WHAT YOU WILL DO
Copy every one of the items below word for word, leaving out the pictures.

-- START STORED RECORDS --

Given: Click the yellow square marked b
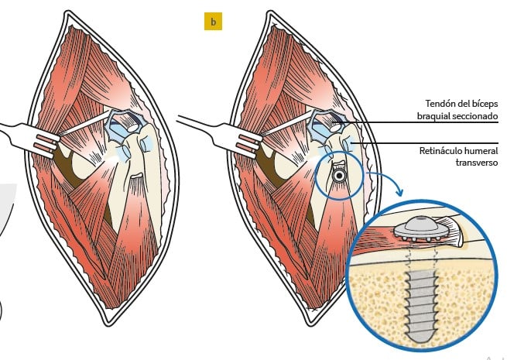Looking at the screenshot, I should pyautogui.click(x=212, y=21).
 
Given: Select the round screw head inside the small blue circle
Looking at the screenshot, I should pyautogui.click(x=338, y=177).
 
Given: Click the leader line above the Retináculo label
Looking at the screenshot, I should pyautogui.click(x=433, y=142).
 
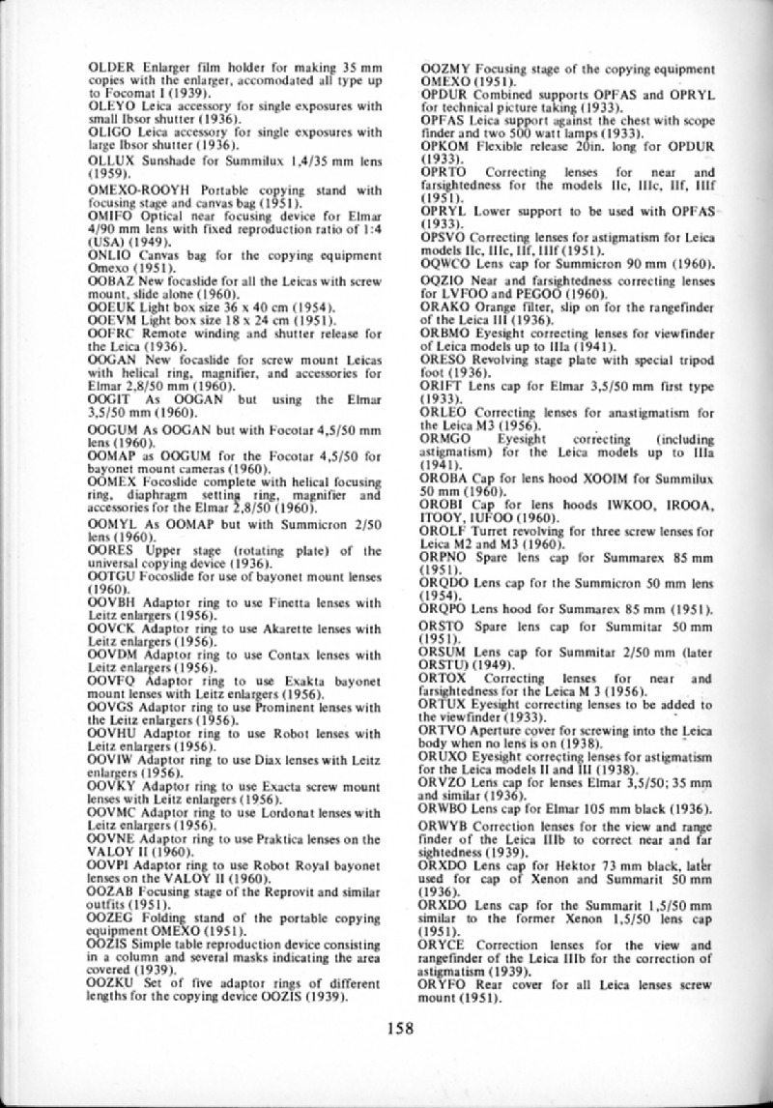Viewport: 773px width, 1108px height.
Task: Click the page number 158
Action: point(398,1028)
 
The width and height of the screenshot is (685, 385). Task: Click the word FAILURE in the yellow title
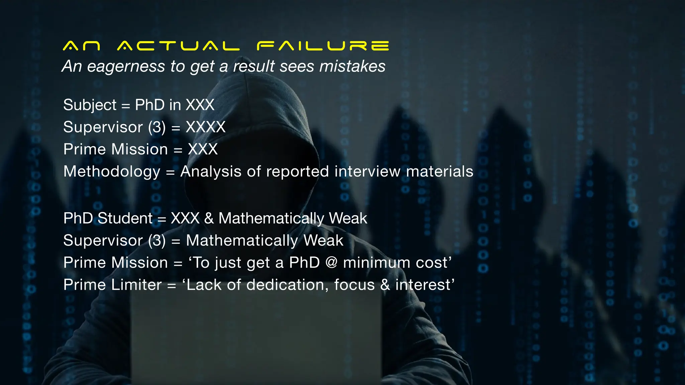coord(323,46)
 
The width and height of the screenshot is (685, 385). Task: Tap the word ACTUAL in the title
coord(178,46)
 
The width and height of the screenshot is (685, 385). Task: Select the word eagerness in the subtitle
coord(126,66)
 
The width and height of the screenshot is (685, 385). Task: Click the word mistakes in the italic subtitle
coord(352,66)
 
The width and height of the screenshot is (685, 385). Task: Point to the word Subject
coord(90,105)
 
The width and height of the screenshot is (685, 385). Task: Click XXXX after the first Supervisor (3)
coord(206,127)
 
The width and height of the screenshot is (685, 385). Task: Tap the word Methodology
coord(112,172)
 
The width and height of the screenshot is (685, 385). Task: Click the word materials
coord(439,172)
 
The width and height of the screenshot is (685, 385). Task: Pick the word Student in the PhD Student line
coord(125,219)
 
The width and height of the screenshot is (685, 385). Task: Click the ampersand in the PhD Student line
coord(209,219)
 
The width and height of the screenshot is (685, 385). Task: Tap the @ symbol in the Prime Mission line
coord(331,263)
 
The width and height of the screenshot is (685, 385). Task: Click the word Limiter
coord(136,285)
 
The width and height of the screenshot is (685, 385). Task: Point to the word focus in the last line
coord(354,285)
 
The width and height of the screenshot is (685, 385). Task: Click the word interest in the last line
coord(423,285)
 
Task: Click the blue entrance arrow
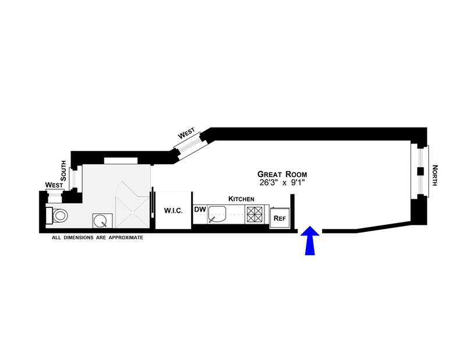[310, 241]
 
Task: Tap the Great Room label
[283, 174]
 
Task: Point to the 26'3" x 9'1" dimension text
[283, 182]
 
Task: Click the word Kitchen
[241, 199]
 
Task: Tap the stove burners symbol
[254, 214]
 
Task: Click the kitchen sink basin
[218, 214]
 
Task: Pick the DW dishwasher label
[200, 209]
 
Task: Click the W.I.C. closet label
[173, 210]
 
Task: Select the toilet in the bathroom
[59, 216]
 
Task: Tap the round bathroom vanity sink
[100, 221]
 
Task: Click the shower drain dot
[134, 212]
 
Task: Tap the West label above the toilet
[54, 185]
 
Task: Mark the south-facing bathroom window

-- END STORED RECORDS --

SOLUTION TO THIS EXERCISE
Given: Click the yellow square marked b
Looking at the screenshot, I should pyautogui.click(x=212, y=21).
 
Given: Select the round screw head inside the small blue circle
Looking at the screenshot, I should pyautogui.click(x=338, y=177).
 
Given: Click the leader line above the Retináculo label
Looking at the screenshot, I should pyautogui.click(x=433, y=142).
 
Viewport: 773px width, 1108px height.
Task: Click the page number 158
Action: point(398,1028)
 
The width and height of the screenshot is (685, 385). Task: Click the word FAILURE in the yellow title
coord(323,46)
 
The width and height of the screenshot is (685, 385). Task: Tap the word ACTUAL in the title
coord(178,46)
 
The width and height of the screenshot is (685, 385). Task: Select the word eagerness in the subtitle
coord(126,66)
 
The width and height of the screenshot is (685, 385). Task: Click the word mistakes in the italic subtitle
coord(352,66)
 
The width and height of the screenshot is (685, 385). Task: Point to the word Subject
coord(90,105)
 
The width and height of the screenshot is (685, 385). Task: Click XXXX after the first Supervisor (3)
coord(206,127)
 
The width and height of the screenshot is (685, 385). Task: Tap the word Methodology
coord(112,172)
 
The width and height of the screenshot is (685, 385). Task: Click the word materials
coord(439,172)
 
The width and height of the screenshot is (685, 385). Task: Pick the word Student in the PhD Student line
coord(125,219)
 
The width and height of the screenshot is (685, 385). Task: Click the ampersand in the PhD Student line
coord(209,219)
 
The width and height of the screenshot is (685, 385). Task: Tap the @ symbol in the Prime Mission line
coord(331,263)
 
The width and height of the screenshot is (685, 385). Task: Click the word Limiter
coord(136,285)
 
The width and height of the screenshot is (685, 385). Task: Point to the word focus in the last line
coord(354,285)
 
The width and height of the screenshot is (685, 385). Task: Click the word interest in the last line
coord(423,285)
 
Task: Click the blue entrance arrow
[310, 241]
 
Task: Tap the Great Room label
[283, 174]
 
Task: Point to the 26'3" x 9'1" dimension text
[283, 182]
 
Task: Click the word Kitchen
[241, 199]
 
Task: Tap the stove burners symbol
[254, 214]
 
Task: Click the kitchen sink basin
[218, 214]
 
Task: Pick the DW dishwasher label
[200, 209]
 
Task: Click the W.I.C. closet label
[173, 210]
 
Task: Select the toilet in the bathroom
[59, 216]
 
Task: Tap the round bathroom vanity sink
[100, 221]
 
Task: Click the shower drain dot
[134, 212]
 
Task: Tap the West label above the toilet
[54, 185]
 
Task: Mark the south-facing bathroom window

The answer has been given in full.